**Document segment**:
Help me with the two-kids probability problem

Factual Questions
1

First, there’s a closely-related problem whose solution I understand. Then, there’s the two-kids problem which makes me furious at math in general. Can you help me?

CLOSELY RELATED PROBLEM:
I make three pairs of cards. One pair has a black card and a red card. One pair has two black cards. One pair has two red cards. I randomly choose a pair, and then I randomly choose a card. It’s red. What are the chances that the other card in that pair is red?

INFURIATING PROBLEM (adapted from here):
I tell you that my sister has two kids. You go to her house and knock on the door, and a girl answer the door. “Are you Dorkness’s sister’s kid?” You ask; and the girl says yes. “Is your sibling nonbinary?” you ask, and the girl says no. What are the chances that the other kid is a girl?

I believe these problems are mathematically identical, and that the answer to both problems is 2/3. But while the first problem makes sense to me, the second problem makes me hate math. And in reading the link earlier, it suggests that the answer is 1/3.

What’s more, if I’m told names, it might change the probability. Let’s say I’m told the names are Jo and Terri (but I can’t hear the spelling). As I understand it, the possibilities are:

Jo: boy Terri: boy
Jo: boy Terri: girl
Jo: girl Terri: boy
Jo: girl Terri: girl

If the kid tells me their name is Jo, then there are only two possibilities to consider, and the probability that Terri is a girl is 1/2. Similarly, if the kid tells me her name is Terri, than there are only two possibilities to consider, and the possibility that Jo is a girl is 1/2.

It seems that as long as I know that the child is EITHER Jo OR Terri, there’s a 2/3 probability that the other kid is a girl; but if I know for sure which kid she is, the probability changes.

Is the website I linked to earlier wrong? What’s the problem with it? Or am I misunderstanding something?

Keep in mind that I teach gifted fifth graders math, but I’m far from a mathematician, so if you’re explaining the probability to me, please keep the vocabulary at the level that a non-mathematician can understand.

2

I don’t really see the problem. If I go up to your sister and say “Please can you send Jo(e) out to me” and a girl appears I have eliminated 2 out of 4 possibilities and so it’s 50/50 whether Terri(y) is a girl.

The J(B) T(G) has been removed from the matrix as well as the J(B) T(B) you would get from before I knew her name.

3

Here’s a Wikipedia article, but honestly it leaves me even more confused.

4

Actually that’s wrong please ignore.

5

The Wikipedia article is a bit of a mess, so I understand your confusion.

If a family has two children, and both are binary, then there are four possibilities:
(B,B) ; (B,G); (G,B); (G,G)

**Provided material**:
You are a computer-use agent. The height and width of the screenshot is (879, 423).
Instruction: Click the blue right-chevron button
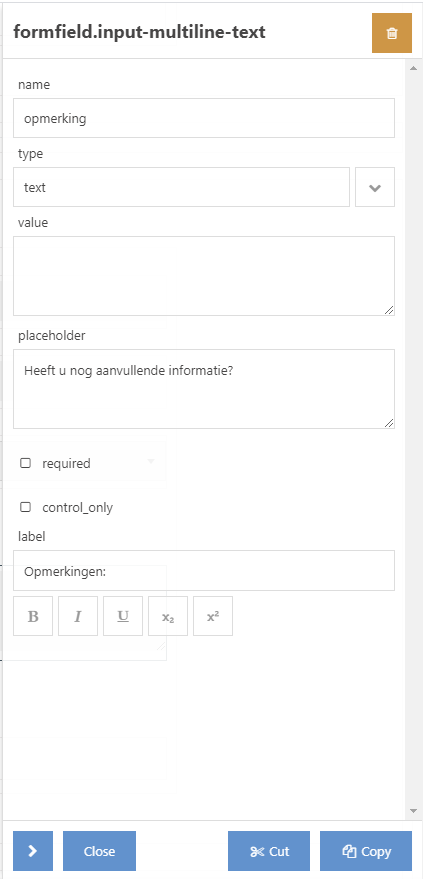[x=33, y=851]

**Challenge 1**: In the two-kids probability thread, what answer does the original poster believe both problems share?
**Challenge 2**: Write out everything in the two-kids probability thread from "Keep in mind" down to "Terri(y) is a girl.".

**Written answer 1**: 2/3

**Written answer 2**:
Keep in mind that I teach gifted fifth graders math, but I’m far from a mathematician, so if you’re explaining the probability to me, please keep the vocabulary at the level that a non-mathematician can understand.

2

I don’t really see the problem. If I go up to your sister and say “Please can you send Jo(e) out to me” and a girl appears I have eliminated 2 out of 4 possibilities and so it’s 50/50 whether Terri(y) is a girl.